From Minor League Baseball to a Flaming Basketball

He's on fire!

You’re probably wondering why the NBA Jam logo at the top of this post. I won’t wait any longer to tell you why. It’s because it’s an amazing procrastination tool.

I meant to write a blog post last night specifically about procrastinating, and (not so) oddly enough, I put it off for another day. I was too busy trying to conquer all the ridiculous challenges in the game, like beating a mascot in 21 and preventing Shaq from destroying the backboard with slam dunks.

As much as I love NBA Jam (on Sega, now on Wii, and its first cousin NBA Hangtime for Nintendo 64), I realize that like any other fun thing, it can be too alluring not to play when there’s work to be done.
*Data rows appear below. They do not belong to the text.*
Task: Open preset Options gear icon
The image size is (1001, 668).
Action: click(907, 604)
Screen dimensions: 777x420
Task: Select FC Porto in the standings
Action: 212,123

No, I’m not giving up on Jamz, as some of my friends and I call it when we’re in an I-need-to-destroy-you-in-something-meaningless mood. But I am currently not playing it so I can write this blog post.

Procrastinating is something I’ve battled with ever since the fifth grade, when I didn’t start an involved flow-chart-meets-picture-diorama book report until 7 pm the night before it was due.(For the record, I remember enjoying the book and hating the report.) Like any good journalist, I thrive under pressure of a deadline (or maybe I just wanted to play more video games).
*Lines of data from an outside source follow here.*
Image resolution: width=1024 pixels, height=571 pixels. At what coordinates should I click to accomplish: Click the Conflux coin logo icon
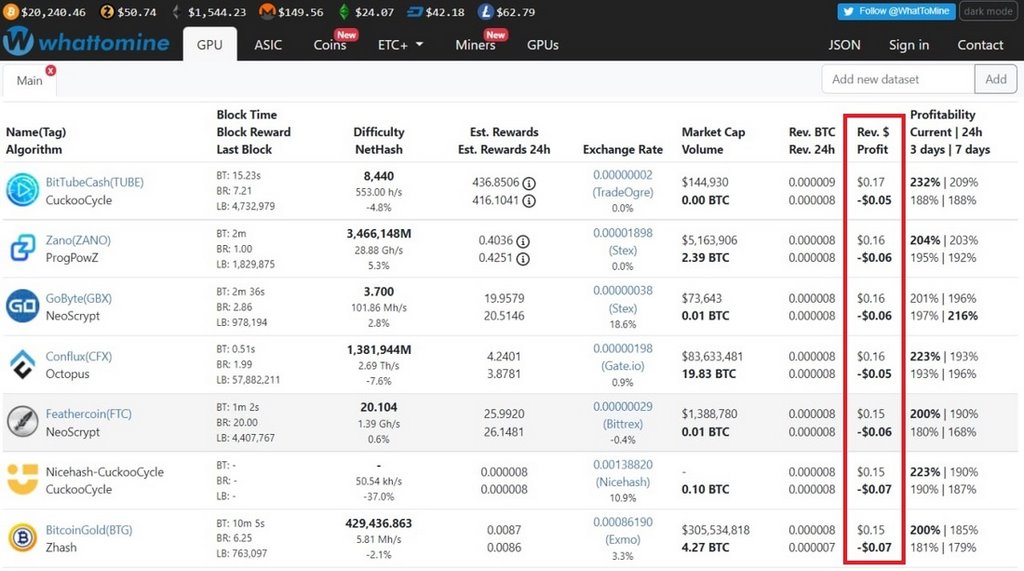pos(22,364)
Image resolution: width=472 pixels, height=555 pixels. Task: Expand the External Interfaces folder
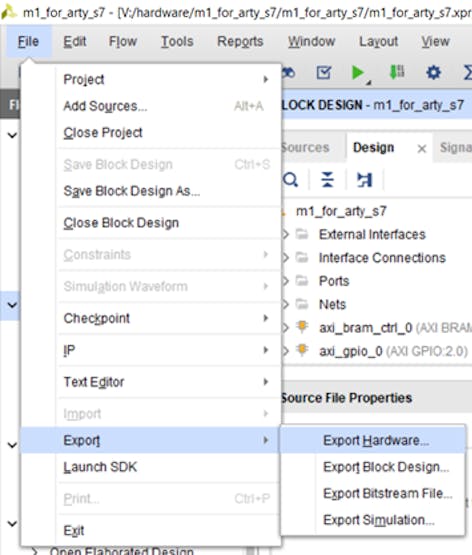tap(286, 234)
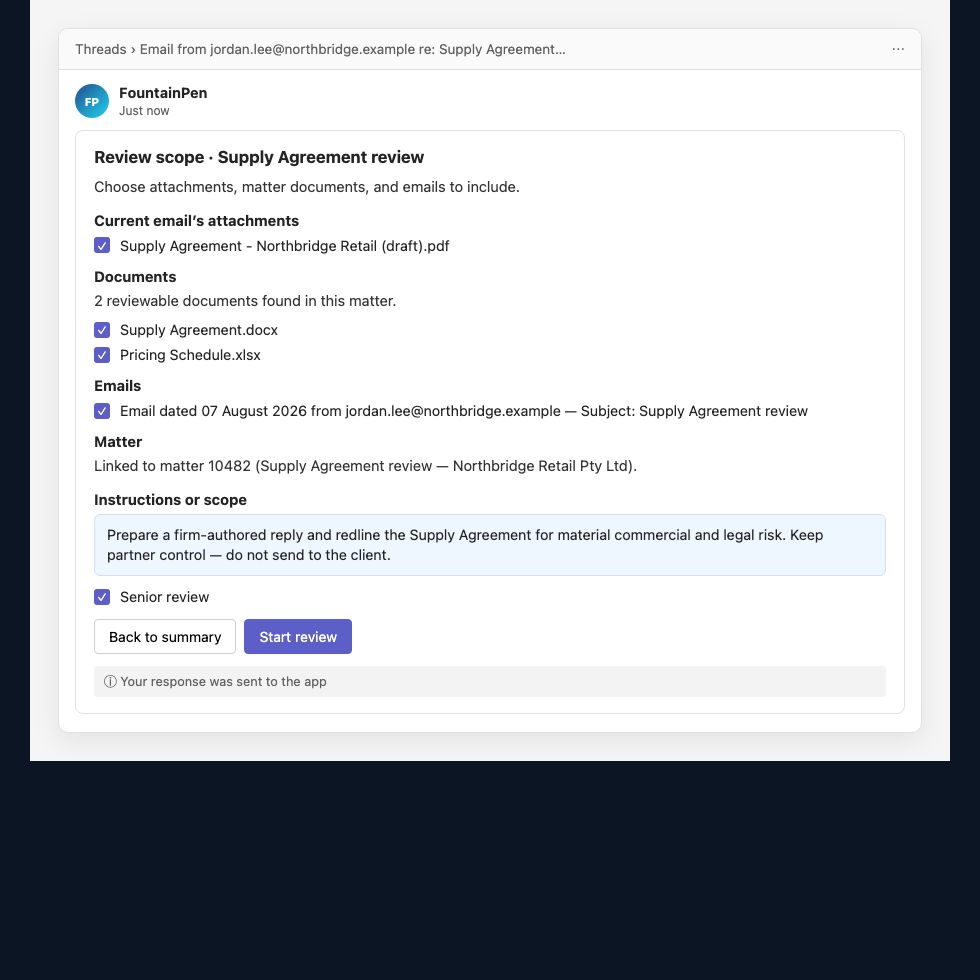980x980 pixels.
Task: Toggle the Supply Agreement.docx checkbox
Action: [x=102, y=329]
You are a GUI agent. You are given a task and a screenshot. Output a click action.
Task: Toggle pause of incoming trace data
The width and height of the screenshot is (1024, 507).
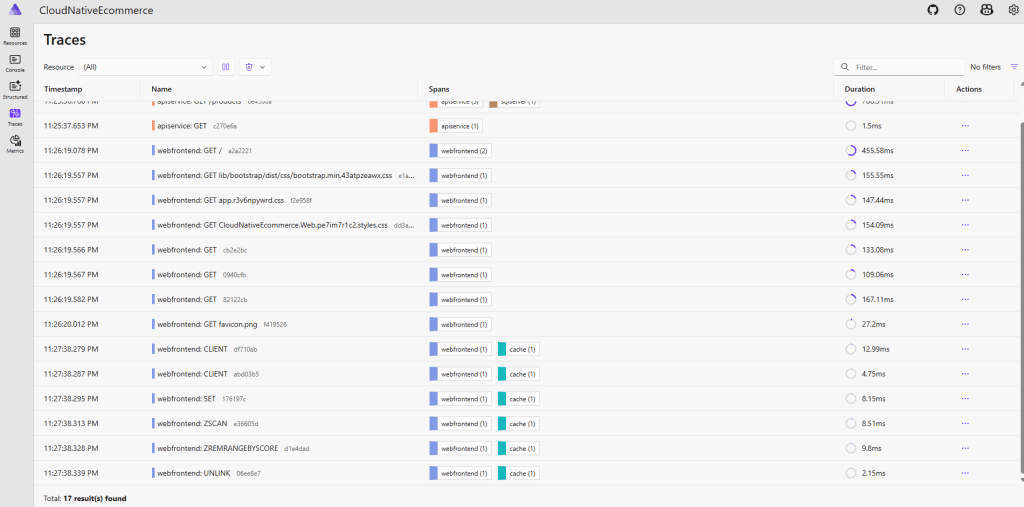pos(226,67)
If there’s one good part to procrastination, it’s that you can use it for delayed gratification. Although it usually works in reverse for me, if there’s something I can at least stand doing, I’ll wait to do the easy parts or the parts I might enjoy, knowing I’ll be that much happier when I get to them. Unfortunately, doing three hard parts in a row doesn’t set you on fire like in Jamz, but it does help you gain some momentum.
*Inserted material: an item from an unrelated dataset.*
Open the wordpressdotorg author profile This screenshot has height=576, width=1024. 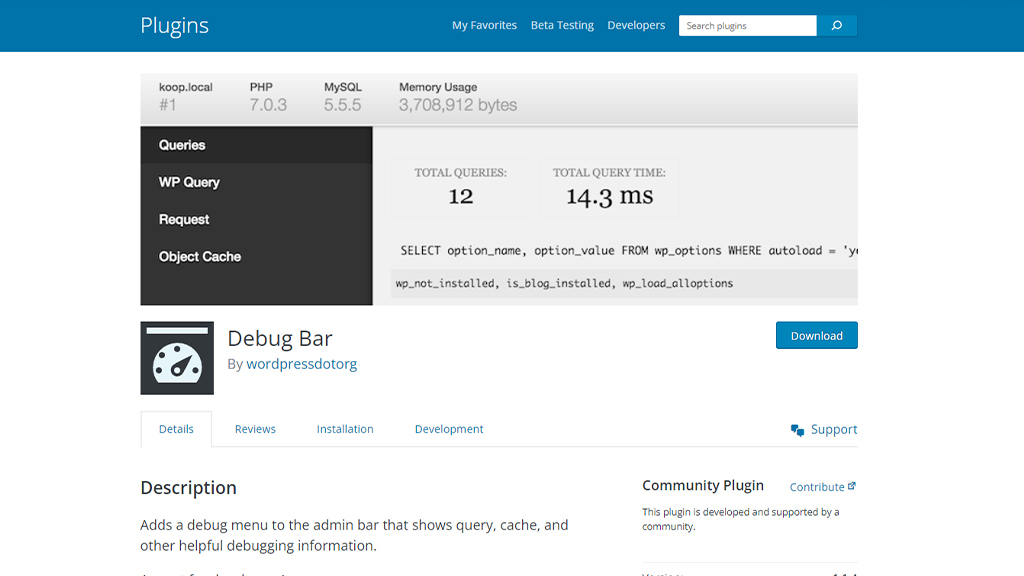302,363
I was lucky to not have that many opportunities to procrastinate while I was with the Renegades, which made my life much easier. Getting rid of things to procrastinate about is a simple concept, but it’s certainly not easy to carry out. That’s why I made the suggestion in the last paragraph. If there’s really nothing you like about your current project, do the hardest parts first (as long as they don’t depend on work from the easy parts). Once they’re over with, the rest will seem significantly easier, or at least less stressful.

As much as I like to make promises (and follow through with them), I can’t promise that I’m done procrastinating. Don’t worry though. I don’t ever plan to, so I’m not putting it off.